The problem – Whenever a line of the material contains the string "Task", it should be copied.

Materials provided –
====

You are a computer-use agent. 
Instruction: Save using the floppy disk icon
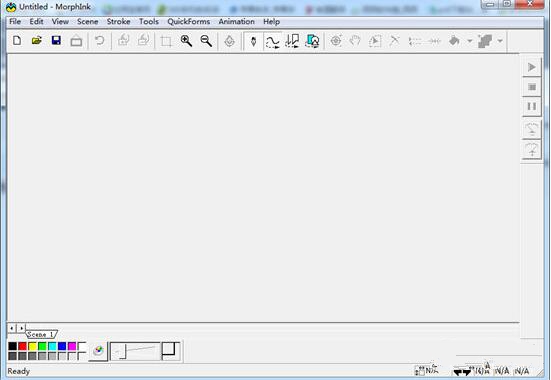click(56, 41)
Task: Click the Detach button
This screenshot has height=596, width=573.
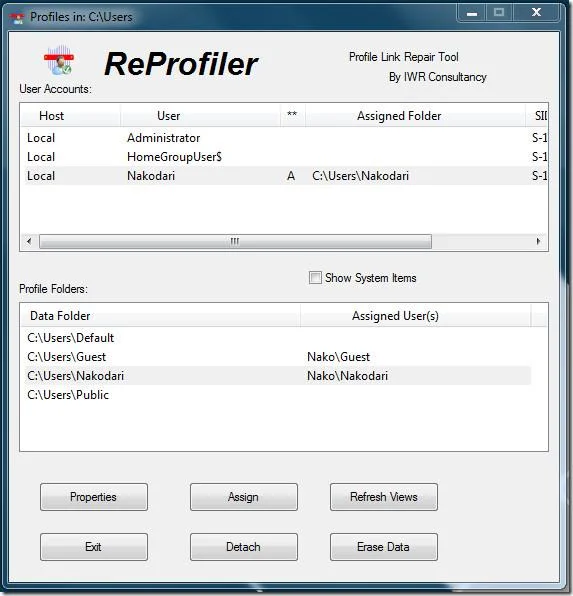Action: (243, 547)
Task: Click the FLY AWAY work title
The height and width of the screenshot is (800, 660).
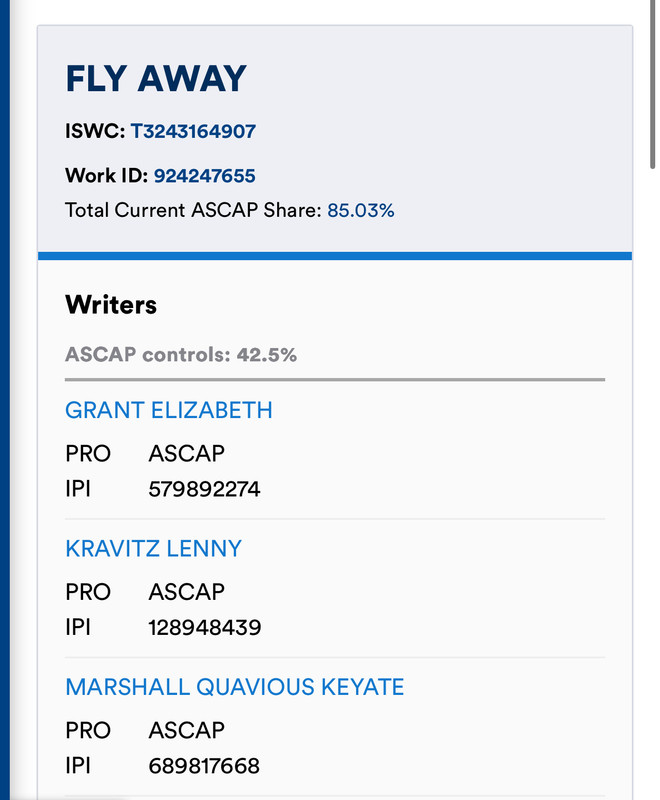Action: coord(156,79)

====

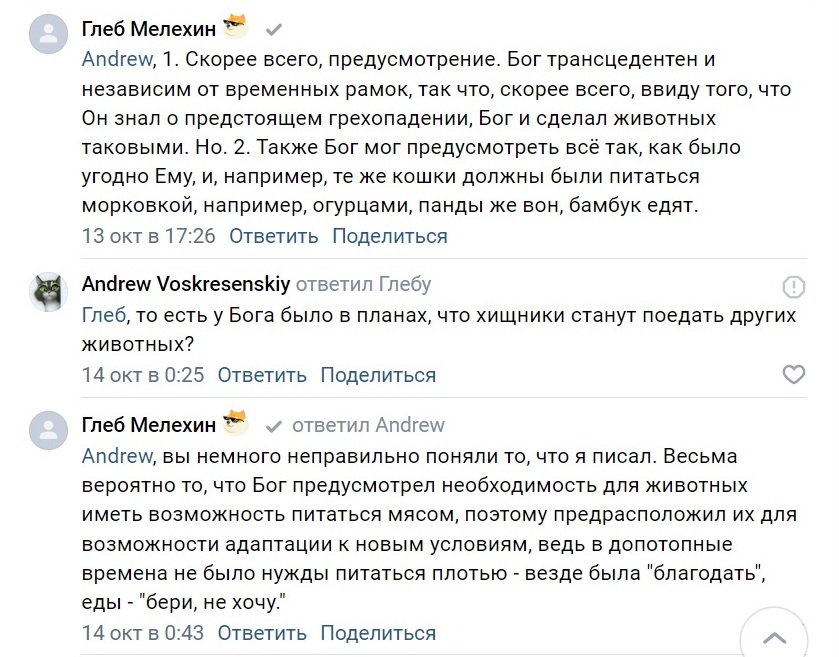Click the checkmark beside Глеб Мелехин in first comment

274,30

====

Answer space –
Task: Click the Detach button
Task: Click the FLY AWAY work title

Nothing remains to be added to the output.